2) Das Einzelhandels- und Zentrenkonzept vom 07.12.2016 setzt sich intensiv mit der Nahversorgungssituation im Stadtgebiet auseinander. In diesem Zusammenhang können drei Sachverhalte hervorgehoben werden:

– Rein quantitativ verfügt Chemnitz bereits über eine hohe nahversorgungsrelevante Verkaufsflächenausstattung.
– Es gilt das Ziel umzusetzen, die zentralen Versorgungsbereiche zu erhalten und zu entwickeln.
– Verbleibende Spielräume sollen in den „Suchräumen“ genutzt werden, die im Einzelhandels- und Zentrenkonzept unter Berücksichtigung von Tragfähigkeits- und Verträglichkeitsaspekten identifiziert wurden, um hier einen größeren Nahversorger betreiben zu können.

Der im Einzelhandels- und Zentrenkonzept identifizierte Suchraum Kapellenberg hat auch Relevanz für die Verbesserung der Nahversorgung am südlichen Kaßberg. Unter der Voraussetzung, dass ein neuer Markt in relativ zentraler Lage des Stadtteils Kapellenberg angesiedelt würde, wäre dieser auch von den Bewohnern des südlichen Kaßberges fußläufig erreichbar.

Bezüglich der angefragten Umkreiszeichnung möchte ich gerne auf die im Einzelhandels- und Zentrenkonzept der Stadt Chemnitz 2016 enthaltene Abbildung 20 verweisen. Die folgende Abbildung stellt einen Ausschnitt daraus dar. Sie verdeutlicht, dass die Nahversorgung westlich der Barbarossastraße durch den Edeka-Verbrauchermarkt, Weststraße 77, gewährleistet ist.
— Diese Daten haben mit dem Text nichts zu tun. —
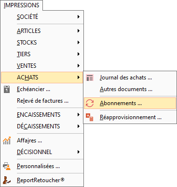Open the DÉCAISSEMENTS submenu

click(x=42, y=126)
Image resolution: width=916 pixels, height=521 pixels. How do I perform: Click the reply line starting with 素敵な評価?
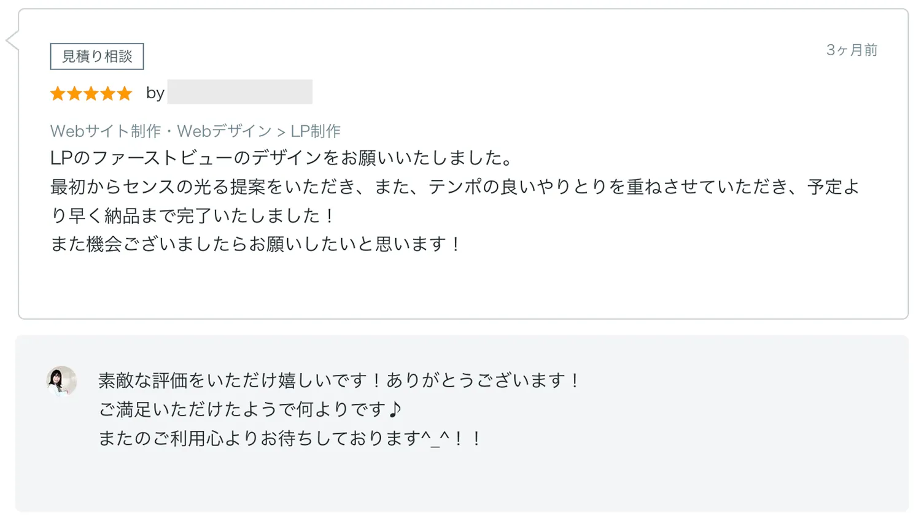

Darüber hinaus ist zu beachten, dass, wie in Antwort 1 erläutert, im Rahmen der Aufstellung des B-Plans Nr. 15/14 „Reichsstraße/Pornitzstraße“ auch Baurecht für die Errichtung eines Lebensmittelmarktes mit bis zu 800 m² Verkaufsfläche geschaffen werden soll. Die Nahversorgung im Bereich südlicher Kaßberg könnte sich perspektivisch auch östlich der Barbarossastraße verbessern.